Так думал Ногендро, садясь в паланкин. Паланкин был открытый, и Ногендро видел лунную ночь, небо, усыпанное звездами, слышал тонкий звон проводов на телеграфных столбах вдоль дороги. Но ничто теперь не радовало Ногендро. Свет луны казался колючим, все его раздражало. Природа словно издевалась над ним. Зачем она сейчас так же хороша, как в дни его счастья? Зачем также, как прежде, лунный свет дрожит на длинных стеблях травы, волнуя его сердце? И сейчас небо такое же синее, такие же белые облака, такие же яркие звезды и шаловливый ветер! Так же пасется скот, смеются люди, вращается земля, жизнь движется по-прежнему!
Нет, бессердечие природы невыносимо! Почему не разверзается земля, чтобы поглотить Ногендро вместе с паланкином?!
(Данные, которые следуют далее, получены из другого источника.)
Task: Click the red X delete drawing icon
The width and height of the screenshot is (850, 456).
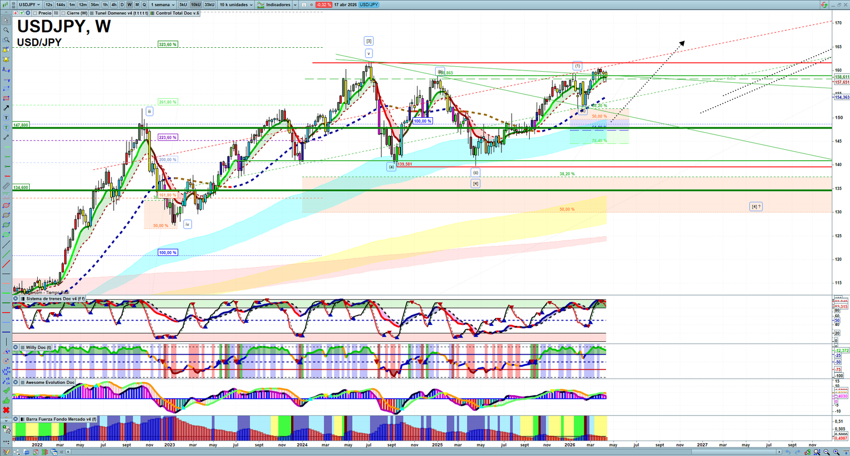Action: pyautogui.click(x=6, y=410)
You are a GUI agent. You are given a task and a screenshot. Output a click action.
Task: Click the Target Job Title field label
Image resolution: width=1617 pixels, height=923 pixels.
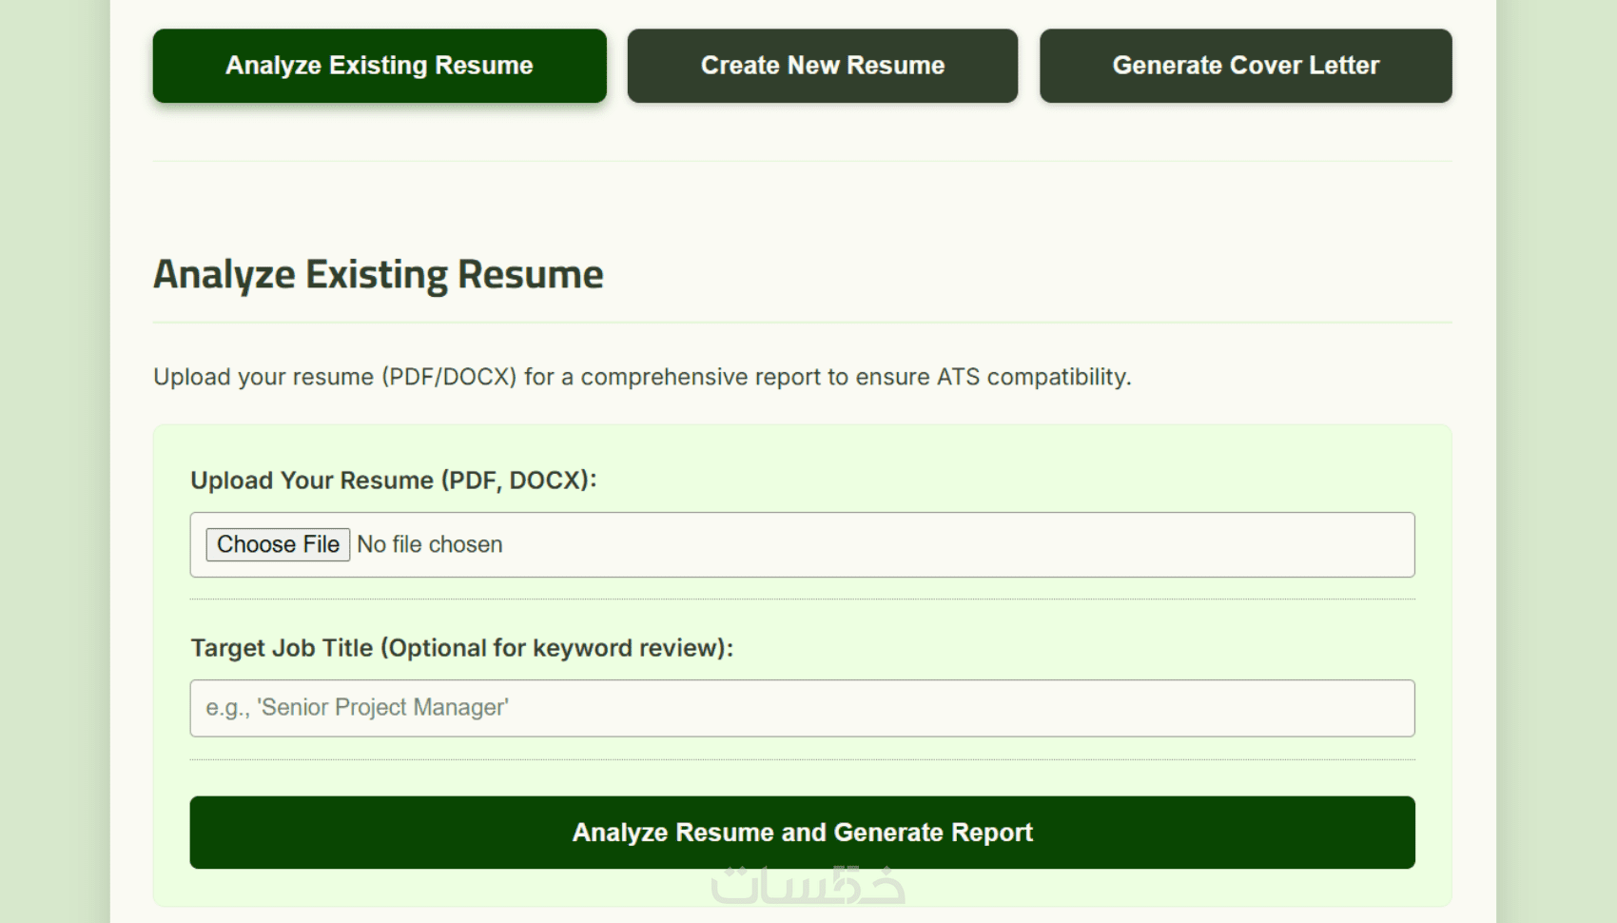click(x=461, y=648)
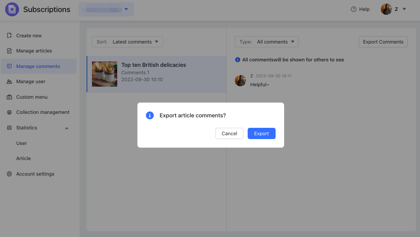This screenshot has width=420, height=237.
Task: Click the Custom menu icon
Action: (x=9, y=97)
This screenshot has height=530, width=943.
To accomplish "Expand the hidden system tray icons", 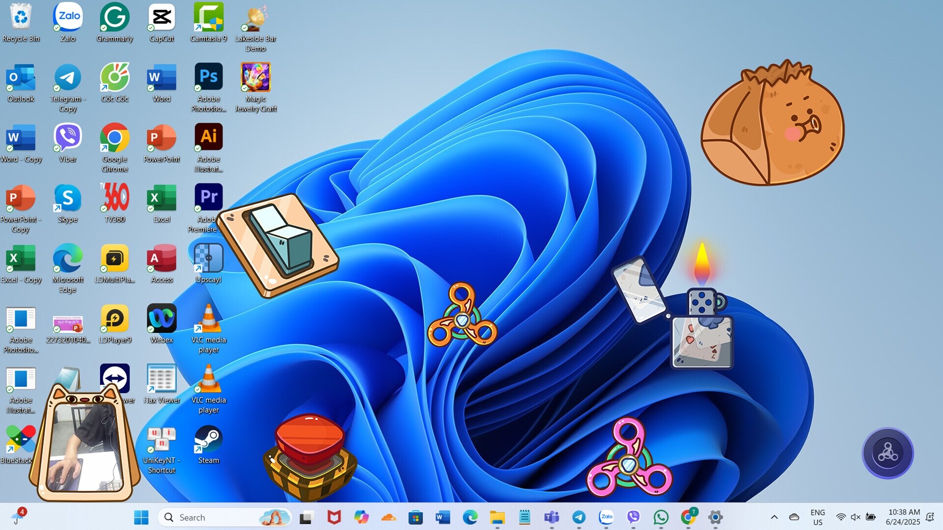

Ногендро понимал, что во всем виноват только он один. Ему лишь тридцать три года, а между тем все уже позади. Того, чем наделил его всевышний при рождении, должно было хватить надолго. Всевышний никому не давал так много. Богатство, положение – все было у Ногендро с первого дня появления на свет. Господь не поскупился и на разум, без которого все эти блага не принесли бы счастья. Родители дали ему прекрасное образование – трудно найти человека более просвещенного, чем он. Природа щедро одарила его красотой, силой, здоровьем; на его счастливую долю выпало и то, что нельзя купить ни за какие богатства, что является самым дорогим даром в жизни, – это бесконечно любящая и преданная жена. Был ли на свете человек счастливее Ногендро? И есть ли сейчас человек, более несчастный, чем он? Если бы все это дали ему теперь, он, не задумываясь, уступил бы свое место любому носильщику за право ощущать блаженство покоя.
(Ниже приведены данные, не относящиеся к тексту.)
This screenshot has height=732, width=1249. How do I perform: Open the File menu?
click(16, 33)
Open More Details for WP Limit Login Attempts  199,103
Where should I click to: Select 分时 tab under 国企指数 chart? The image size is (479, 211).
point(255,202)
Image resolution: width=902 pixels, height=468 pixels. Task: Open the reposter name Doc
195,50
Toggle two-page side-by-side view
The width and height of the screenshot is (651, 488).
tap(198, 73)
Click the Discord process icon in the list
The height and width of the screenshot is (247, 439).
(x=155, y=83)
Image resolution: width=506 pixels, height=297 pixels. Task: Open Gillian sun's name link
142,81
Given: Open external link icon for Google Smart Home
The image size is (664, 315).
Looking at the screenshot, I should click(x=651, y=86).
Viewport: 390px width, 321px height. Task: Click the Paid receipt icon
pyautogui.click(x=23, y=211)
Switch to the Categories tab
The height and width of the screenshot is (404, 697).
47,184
«Есть ли в тюрьме преступник, более несчастный, чем я? – думал Ногендро. – Убийца губит чужого человека. Я убил Шурджомукхи. Как мог я быть таким бесчувственным, чтобы обречь ее на скитание и гибель в огне? Я – убийца Шурджомукхи. Есть ли на свете преступник, более грешный, чем я? Разве Шурджомукхи была мне только женой? Она являлась для меня всем – женой, другом, сестрой, возлюбленной, матерью, преданной дочерью, наставником, верной служанкой. Моя Шурджомукхи! Где ты? Подруга дней, хозяйка дома, моя вера, мое украшение! Ты – звезда моих очей, бальзам моей души, мое дыхание, моя жизнь! Ты разделяла со мной радость и горе, наставляла в трудностях, вдохновляла в делах! Что может быть дороже тебя? Ты для меня свет, который я вижу, песня, которую слышу, воздух, которым дышу, мир, который я ощущаю! Ты – мое настоящее, мое прошлое, мое будущее, ты – мой покой и пустота там, в другом мире. Как мог я быть таким жестоким, чтобы не оценить подобного сокровища?»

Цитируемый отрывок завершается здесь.